Nutrition Journal 2012, 11:111  doi:10.1186/1475-2891-11-111

Published: 15 December 2012

Abstract

Background

Gum Arabic (acacia Senegal) is a complex polysaccharide indigestible to both humans and animals. It has been considered as a safe dietary fiber by the United States, Food and Drug Administration (FDA) since the 1970s. Although its effects were extensively studied in animals, there is paucity of data regarding its quantified use in humans.
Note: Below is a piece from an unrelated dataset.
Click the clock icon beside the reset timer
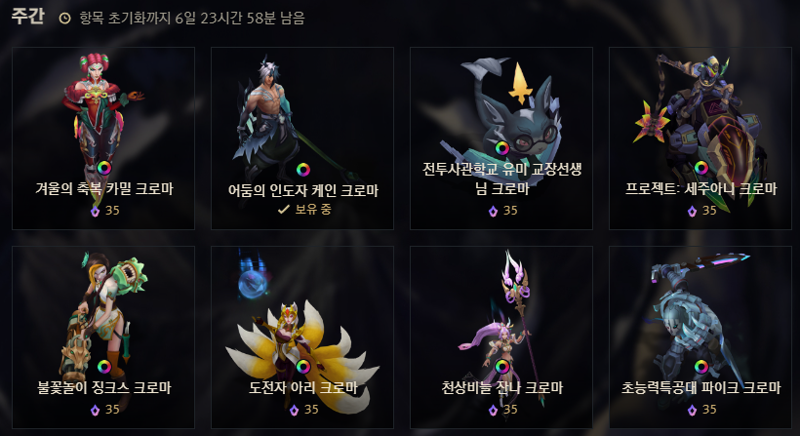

This study was conducted to determine effects of regular Gum Arabic (GA) ingestion on body mass index and body fat percentage among healthy adult females.

Methods

A two-arm randomized, placebo controlled, double-blind trial was conducted in the Department of Physiology at the Khartoum University. A total of 120 healthy females completed the study. They were divided to two groups: A test group of 60 volunteers receiving GA (30 gm /day) for 6 weeks and a placebo group of 60 volunteers receiving pectin (1 gm/day) for the same period of time. Weight and height were measured before and after intervention using standardized height and weight scales. Skin fold thickness was measured using Harpenden Skin fold caliper. Fat percentage was calculated using Jackson and Pollock 7 caliper method and Siri equation.

Results

Pre and post analysis among the study group showed significant reduction in BMI by 0.32 (95% CI: 0.17 to 0.47; P<0.0001) and body fat percentage by 2.18% (95% CI: 1.54 to 2.83; P<0.0001) following regular intake of 30 gm /day Gum Arabic for six weeks. Side effects caused by GA ingestion were experienced only in the first week. They included unfavorable viscous sensation in the mouth, early morning nausea, mild diarrhea and bloating abdomen.

Conclusions

GA ingestion causes significant reduction in BMI and body fat percentage among healthy adult females. The effect could be exploited in the treatment of obesity.